Look through the records below, and whenever a line contains "computer", copy it.

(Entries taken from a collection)
▽

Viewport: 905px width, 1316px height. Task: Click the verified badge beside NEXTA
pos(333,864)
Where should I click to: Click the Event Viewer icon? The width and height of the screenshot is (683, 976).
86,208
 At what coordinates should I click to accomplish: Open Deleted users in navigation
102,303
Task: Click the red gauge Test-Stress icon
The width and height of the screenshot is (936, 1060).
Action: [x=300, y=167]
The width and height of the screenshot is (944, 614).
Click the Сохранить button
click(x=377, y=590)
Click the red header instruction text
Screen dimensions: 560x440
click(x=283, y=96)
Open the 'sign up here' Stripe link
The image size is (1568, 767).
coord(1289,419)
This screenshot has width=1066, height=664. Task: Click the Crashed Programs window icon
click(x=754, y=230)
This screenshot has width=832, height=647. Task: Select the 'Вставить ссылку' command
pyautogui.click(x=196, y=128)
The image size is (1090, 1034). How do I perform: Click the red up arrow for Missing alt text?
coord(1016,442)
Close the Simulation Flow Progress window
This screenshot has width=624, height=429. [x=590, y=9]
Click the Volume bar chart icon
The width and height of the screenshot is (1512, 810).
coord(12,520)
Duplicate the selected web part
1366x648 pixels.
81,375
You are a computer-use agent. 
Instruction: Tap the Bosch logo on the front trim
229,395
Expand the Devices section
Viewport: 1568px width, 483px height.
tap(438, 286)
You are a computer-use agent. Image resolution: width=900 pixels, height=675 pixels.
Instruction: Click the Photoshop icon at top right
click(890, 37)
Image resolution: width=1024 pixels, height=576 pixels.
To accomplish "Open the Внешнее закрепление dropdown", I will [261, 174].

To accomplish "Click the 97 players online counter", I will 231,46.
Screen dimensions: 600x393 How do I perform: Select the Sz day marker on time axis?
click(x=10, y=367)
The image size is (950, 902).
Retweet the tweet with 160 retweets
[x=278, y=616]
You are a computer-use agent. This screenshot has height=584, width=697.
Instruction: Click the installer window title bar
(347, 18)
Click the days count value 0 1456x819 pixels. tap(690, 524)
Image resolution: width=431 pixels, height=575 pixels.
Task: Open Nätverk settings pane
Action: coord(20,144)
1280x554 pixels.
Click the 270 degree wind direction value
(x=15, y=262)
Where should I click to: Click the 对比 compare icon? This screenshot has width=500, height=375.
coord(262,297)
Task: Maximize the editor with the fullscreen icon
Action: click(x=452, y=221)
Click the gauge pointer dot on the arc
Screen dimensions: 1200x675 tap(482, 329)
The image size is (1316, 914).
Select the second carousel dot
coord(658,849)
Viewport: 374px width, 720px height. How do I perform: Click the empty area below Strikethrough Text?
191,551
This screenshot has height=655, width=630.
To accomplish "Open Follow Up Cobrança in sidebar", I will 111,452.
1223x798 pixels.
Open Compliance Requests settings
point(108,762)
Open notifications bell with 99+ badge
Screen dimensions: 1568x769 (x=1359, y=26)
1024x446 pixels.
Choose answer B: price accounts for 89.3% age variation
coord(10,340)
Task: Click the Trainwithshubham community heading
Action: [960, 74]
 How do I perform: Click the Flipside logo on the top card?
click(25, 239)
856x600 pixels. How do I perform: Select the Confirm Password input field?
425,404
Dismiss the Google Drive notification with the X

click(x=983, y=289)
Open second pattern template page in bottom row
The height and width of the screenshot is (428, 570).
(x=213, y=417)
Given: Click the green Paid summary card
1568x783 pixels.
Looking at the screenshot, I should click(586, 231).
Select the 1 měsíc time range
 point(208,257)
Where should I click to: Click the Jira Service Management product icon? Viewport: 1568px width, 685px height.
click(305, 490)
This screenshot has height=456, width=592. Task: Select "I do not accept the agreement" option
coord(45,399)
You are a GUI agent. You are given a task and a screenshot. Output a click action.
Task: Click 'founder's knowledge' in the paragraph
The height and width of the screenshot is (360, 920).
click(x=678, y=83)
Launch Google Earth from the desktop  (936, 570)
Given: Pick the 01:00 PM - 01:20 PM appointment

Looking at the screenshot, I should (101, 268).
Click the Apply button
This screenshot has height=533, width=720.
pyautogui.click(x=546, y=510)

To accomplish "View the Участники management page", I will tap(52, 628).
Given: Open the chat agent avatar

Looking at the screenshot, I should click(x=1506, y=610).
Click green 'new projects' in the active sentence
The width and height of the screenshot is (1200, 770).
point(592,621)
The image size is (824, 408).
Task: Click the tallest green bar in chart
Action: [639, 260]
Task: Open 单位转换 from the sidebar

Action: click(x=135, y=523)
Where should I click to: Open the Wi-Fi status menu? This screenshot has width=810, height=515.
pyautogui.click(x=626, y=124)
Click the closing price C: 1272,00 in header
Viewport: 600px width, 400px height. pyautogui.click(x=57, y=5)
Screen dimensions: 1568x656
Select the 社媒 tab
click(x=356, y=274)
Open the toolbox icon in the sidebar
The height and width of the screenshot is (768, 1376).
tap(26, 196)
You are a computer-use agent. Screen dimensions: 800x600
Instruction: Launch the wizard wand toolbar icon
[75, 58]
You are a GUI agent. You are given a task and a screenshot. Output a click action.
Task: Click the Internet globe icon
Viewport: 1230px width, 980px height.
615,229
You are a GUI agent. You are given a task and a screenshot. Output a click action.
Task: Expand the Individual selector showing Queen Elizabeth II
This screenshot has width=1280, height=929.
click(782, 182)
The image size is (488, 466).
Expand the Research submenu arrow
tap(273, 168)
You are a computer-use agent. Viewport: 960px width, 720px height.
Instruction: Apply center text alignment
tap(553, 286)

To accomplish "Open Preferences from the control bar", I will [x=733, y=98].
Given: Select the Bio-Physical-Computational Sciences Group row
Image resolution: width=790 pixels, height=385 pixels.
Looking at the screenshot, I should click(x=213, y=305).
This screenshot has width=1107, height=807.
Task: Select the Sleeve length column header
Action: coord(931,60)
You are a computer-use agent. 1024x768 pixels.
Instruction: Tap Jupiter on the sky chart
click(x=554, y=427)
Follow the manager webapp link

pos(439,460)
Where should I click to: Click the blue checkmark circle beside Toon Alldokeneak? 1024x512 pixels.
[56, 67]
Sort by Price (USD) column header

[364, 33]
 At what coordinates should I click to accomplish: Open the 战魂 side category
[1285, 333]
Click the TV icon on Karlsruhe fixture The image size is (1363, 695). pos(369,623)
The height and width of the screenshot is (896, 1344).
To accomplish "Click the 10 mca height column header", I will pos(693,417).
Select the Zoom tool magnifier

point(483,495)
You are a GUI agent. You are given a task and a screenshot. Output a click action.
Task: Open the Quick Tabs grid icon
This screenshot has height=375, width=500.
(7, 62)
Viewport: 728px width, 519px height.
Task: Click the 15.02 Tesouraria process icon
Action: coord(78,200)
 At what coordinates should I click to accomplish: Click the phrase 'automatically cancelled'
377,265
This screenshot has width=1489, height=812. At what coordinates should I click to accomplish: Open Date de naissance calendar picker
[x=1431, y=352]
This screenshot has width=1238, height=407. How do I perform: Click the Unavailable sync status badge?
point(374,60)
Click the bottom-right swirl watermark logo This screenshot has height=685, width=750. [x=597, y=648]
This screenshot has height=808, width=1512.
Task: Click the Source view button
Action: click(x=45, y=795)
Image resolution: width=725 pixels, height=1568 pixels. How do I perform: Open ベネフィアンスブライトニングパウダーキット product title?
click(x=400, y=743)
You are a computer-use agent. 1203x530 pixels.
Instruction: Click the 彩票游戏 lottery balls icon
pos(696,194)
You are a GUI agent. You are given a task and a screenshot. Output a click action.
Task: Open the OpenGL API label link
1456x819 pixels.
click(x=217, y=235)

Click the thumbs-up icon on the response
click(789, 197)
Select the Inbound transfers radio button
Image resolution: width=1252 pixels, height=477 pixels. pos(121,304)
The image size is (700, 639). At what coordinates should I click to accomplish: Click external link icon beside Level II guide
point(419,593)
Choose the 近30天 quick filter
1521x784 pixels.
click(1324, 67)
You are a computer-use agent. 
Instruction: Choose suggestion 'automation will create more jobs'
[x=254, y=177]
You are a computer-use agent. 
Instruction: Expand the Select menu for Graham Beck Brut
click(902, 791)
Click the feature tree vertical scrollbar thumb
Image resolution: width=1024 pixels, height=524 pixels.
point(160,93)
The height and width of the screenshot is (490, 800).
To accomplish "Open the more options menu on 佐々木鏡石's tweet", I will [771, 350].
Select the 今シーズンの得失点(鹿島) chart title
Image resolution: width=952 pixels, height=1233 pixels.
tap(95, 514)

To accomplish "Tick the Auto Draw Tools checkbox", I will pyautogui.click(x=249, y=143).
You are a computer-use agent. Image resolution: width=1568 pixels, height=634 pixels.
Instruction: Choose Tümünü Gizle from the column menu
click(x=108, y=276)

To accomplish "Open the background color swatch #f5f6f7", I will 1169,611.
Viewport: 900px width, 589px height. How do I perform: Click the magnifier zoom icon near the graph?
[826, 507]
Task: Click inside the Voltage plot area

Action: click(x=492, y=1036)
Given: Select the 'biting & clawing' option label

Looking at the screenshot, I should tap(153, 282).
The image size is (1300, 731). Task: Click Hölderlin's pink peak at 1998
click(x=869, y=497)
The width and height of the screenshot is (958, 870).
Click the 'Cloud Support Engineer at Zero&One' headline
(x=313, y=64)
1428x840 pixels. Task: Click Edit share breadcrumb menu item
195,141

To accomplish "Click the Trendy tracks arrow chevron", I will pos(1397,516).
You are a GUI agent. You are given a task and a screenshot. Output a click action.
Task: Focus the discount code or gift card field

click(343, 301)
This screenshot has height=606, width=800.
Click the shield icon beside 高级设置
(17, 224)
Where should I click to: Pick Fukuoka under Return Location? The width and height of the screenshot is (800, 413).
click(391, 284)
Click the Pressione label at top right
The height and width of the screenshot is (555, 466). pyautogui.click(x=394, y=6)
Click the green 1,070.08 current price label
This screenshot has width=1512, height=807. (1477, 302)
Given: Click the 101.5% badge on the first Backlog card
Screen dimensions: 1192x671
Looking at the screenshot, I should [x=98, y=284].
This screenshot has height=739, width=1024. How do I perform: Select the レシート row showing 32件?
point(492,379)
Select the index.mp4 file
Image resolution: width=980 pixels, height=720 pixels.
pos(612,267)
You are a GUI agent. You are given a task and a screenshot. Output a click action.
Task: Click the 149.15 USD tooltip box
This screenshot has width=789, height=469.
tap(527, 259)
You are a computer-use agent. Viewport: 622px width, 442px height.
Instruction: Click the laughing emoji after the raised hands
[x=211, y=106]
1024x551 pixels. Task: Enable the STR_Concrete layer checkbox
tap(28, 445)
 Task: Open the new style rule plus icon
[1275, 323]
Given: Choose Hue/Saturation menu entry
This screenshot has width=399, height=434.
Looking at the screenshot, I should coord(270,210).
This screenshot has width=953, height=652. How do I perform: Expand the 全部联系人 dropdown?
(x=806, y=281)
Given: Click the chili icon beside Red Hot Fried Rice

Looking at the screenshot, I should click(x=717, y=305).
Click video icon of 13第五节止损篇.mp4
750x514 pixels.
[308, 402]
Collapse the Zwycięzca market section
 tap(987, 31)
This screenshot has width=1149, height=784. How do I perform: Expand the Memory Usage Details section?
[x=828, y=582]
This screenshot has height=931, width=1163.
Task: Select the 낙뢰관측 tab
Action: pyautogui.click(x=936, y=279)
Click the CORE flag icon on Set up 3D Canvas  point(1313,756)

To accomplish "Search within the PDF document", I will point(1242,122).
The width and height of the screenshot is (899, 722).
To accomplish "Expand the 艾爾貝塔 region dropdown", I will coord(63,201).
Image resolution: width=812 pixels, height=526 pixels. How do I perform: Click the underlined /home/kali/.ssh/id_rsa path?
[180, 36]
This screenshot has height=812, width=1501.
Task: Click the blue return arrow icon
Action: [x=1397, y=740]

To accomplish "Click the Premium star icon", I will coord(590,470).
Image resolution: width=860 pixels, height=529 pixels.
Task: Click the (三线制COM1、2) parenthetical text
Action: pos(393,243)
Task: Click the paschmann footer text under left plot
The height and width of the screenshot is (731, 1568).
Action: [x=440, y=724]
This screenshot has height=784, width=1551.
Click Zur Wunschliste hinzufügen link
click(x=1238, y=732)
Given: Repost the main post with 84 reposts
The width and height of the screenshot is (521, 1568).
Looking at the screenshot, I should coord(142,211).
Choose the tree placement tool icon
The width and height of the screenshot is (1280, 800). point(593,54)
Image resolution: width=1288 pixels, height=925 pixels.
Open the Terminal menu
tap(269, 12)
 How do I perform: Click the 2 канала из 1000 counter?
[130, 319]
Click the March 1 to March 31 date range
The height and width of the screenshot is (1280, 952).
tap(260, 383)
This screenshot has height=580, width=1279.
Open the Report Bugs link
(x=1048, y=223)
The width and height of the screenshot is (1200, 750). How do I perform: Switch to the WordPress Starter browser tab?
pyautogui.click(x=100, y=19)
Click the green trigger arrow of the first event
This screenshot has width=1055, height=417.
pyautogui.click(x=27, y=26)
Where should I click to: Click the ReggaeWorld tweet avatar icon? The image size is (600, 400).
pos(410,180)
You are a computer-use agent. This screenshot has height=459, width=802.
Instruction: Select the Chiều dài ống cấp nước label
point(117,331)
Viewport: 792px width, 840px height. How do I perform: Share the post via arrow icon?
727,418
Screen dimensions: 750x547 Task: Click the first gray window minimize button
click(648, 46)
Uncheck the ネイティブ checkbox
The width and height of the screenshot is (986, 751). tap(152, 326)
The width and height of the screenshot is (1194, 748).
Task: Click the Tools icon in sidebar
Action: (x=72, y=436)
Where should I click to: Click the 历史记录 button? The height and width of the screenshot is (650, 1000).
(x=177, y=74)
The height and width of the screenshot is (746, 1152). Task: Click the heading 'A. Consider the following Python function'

△

#### ANSWER SECTION:
You are a computer-use agent. 
You are a computer-use agent. Image resolution: width=900 pixels, height=675 pixels.
You are a computer-use agent. This screenshot has height=584, width=697.
You are a computer-use agent. Screen dimensions: 800x600
You are a computer-use agent. Viewport: 960px width, 720px height.
You are a computer-use agent. 1024x768 pixels.
You are a computer-use agent. 1203x530 pixels.
You are a computer-use agent. 
You are a computer-use agent. 
You are a computer-use agent. Image resolution: width=1568 pixels, height=634 pixels.
You are a computer-use agent. Viewport: 622px width, 442px height.
You are a computer-use agent. This screenshot has height=459, width=802.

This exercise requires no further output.